● **DATA FOR ANALYSIS**
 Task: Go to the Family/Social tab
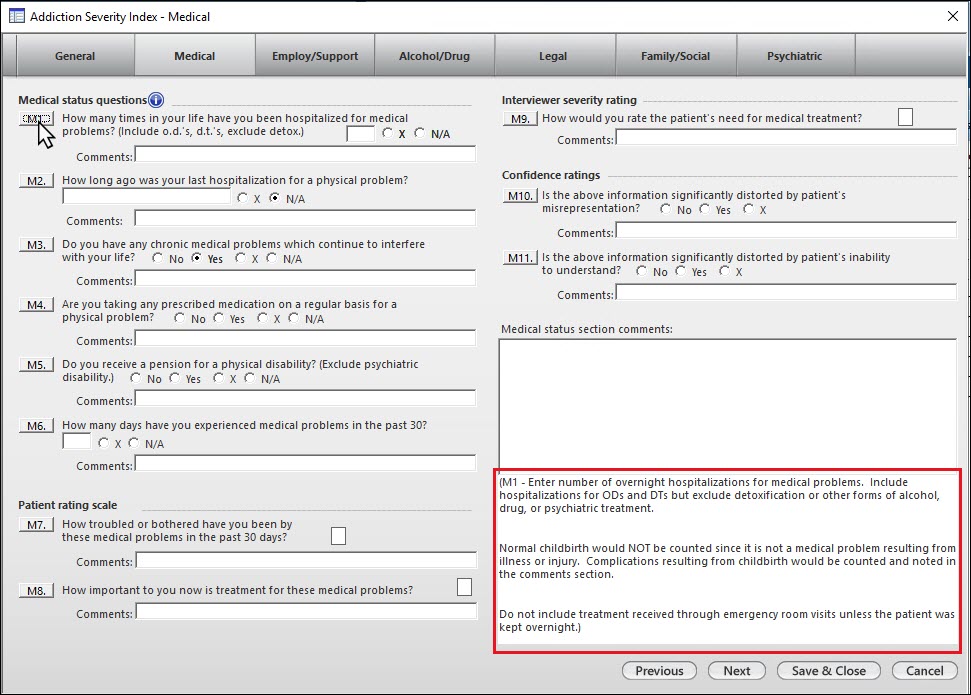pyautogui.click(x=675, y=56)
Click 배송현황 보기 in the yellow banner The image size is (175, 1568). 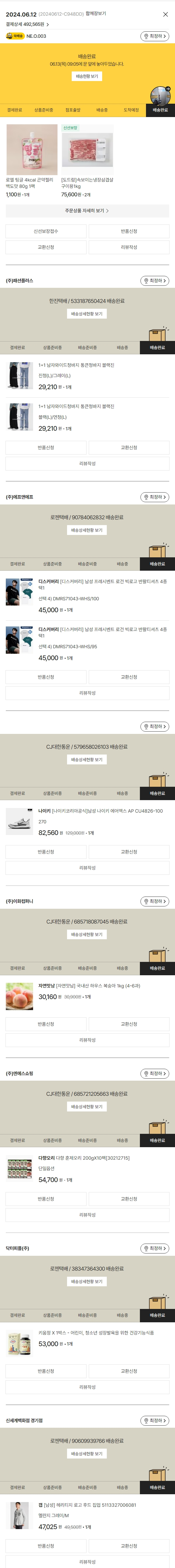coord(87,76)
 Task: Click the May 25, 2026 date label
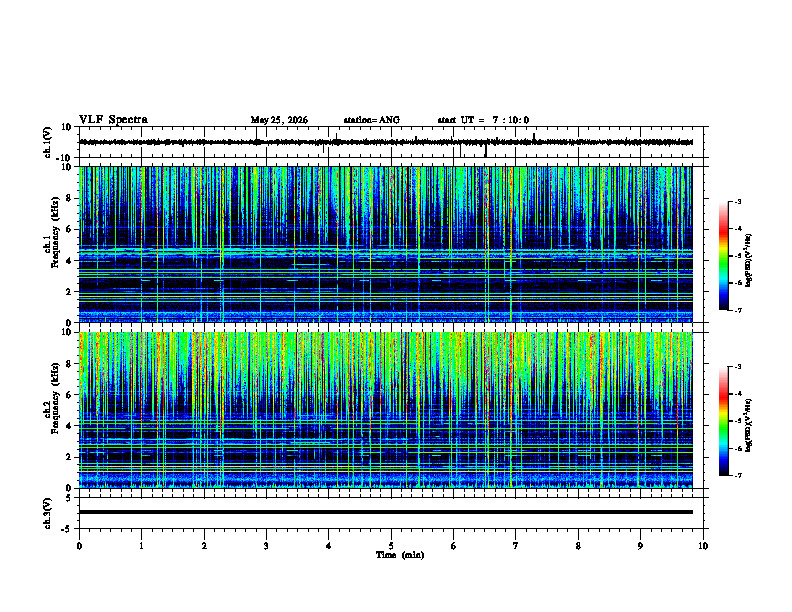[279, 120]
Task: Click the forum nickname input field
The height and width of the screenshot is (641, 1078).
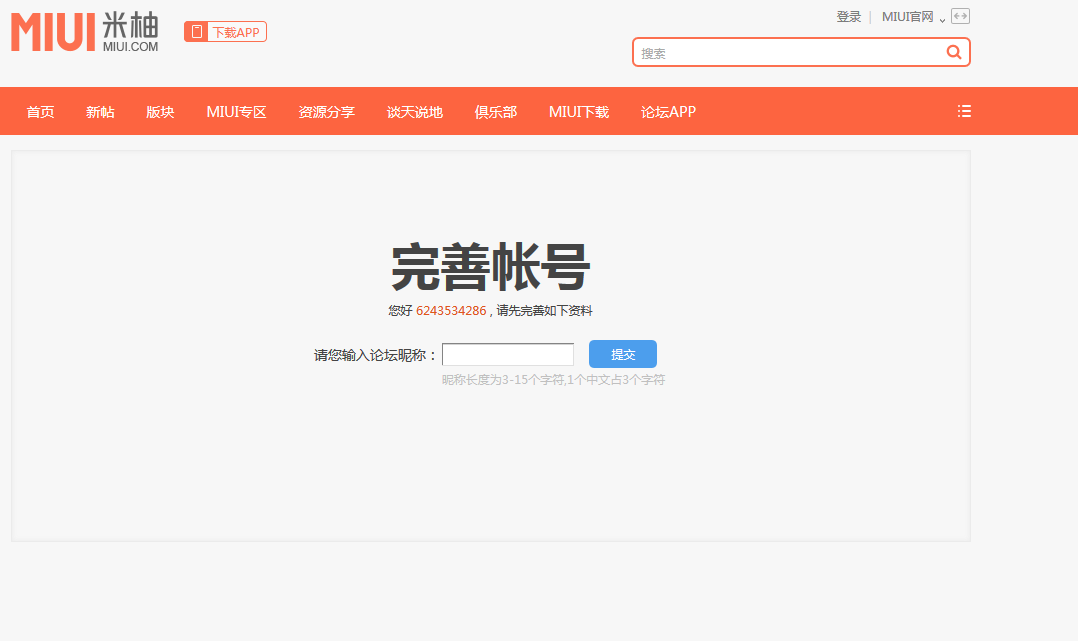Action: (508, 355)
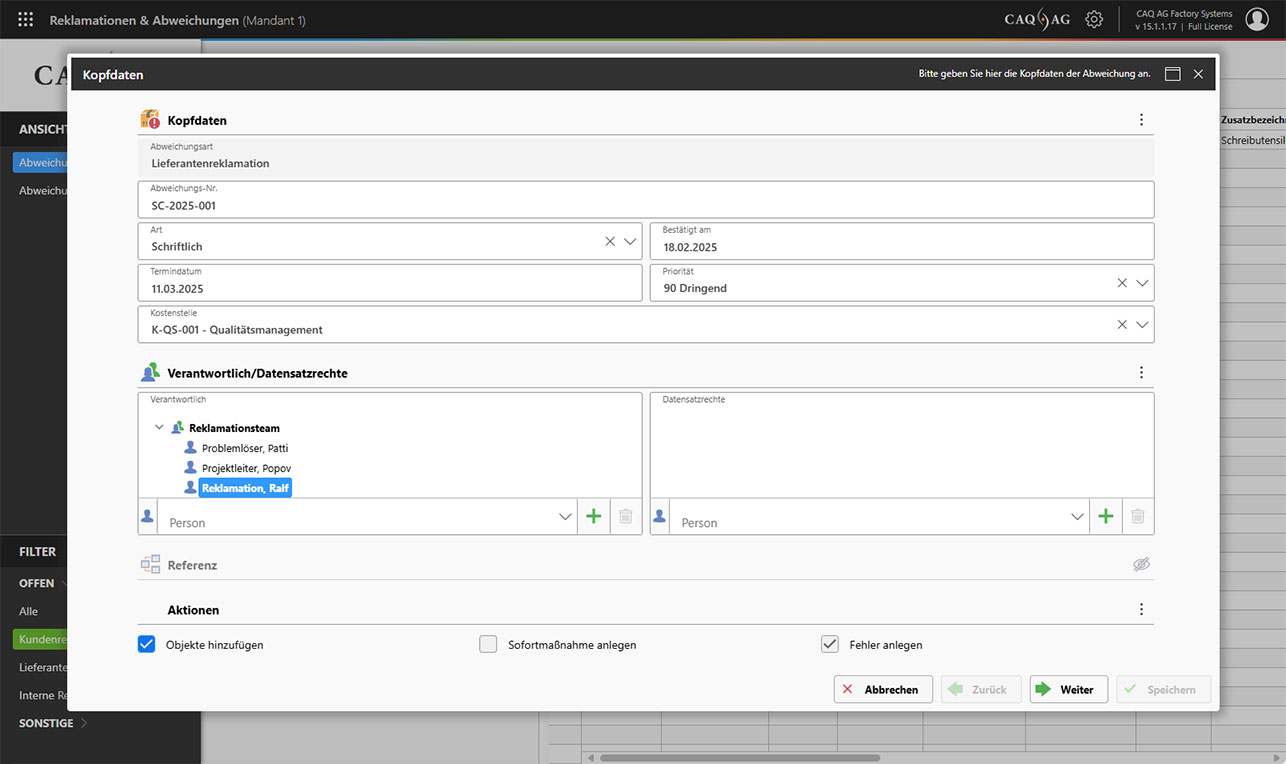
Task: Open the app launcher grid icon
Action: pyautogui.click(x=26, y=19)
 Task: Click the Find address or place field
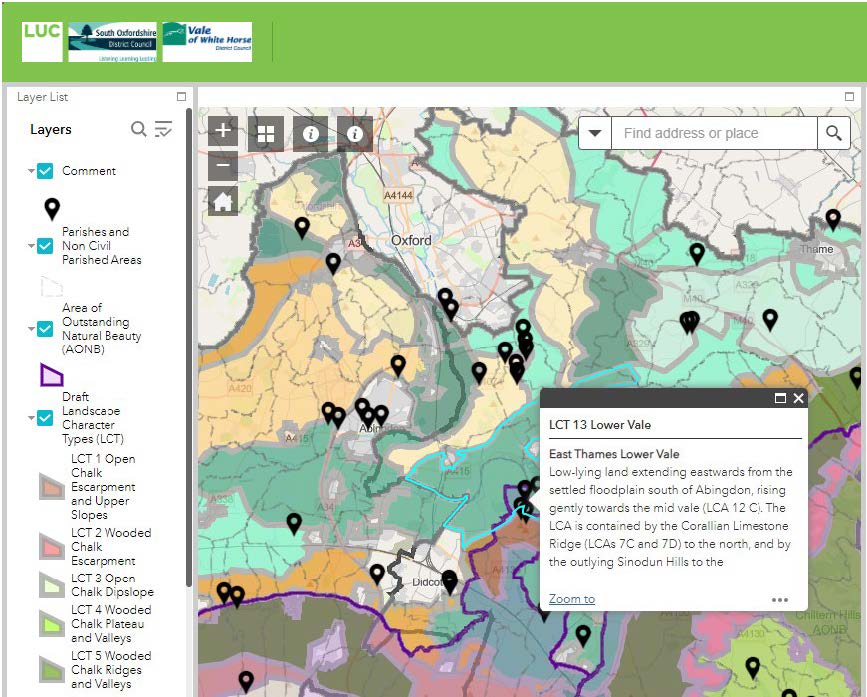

● **EXERCISE DETAILS**
Your answer should be the lines from the line containing "The height and" through the end of the listing above, output exactly and alone, without the pictures.

● **RESPONSE BELOW**
The height and width of the screenshot is (641, 1078).
Action: (508, 355)
Task: Open the app launcher grid icon
Action: pyautogui.click(x=26, y=19)
 Task: Click the Find address or place field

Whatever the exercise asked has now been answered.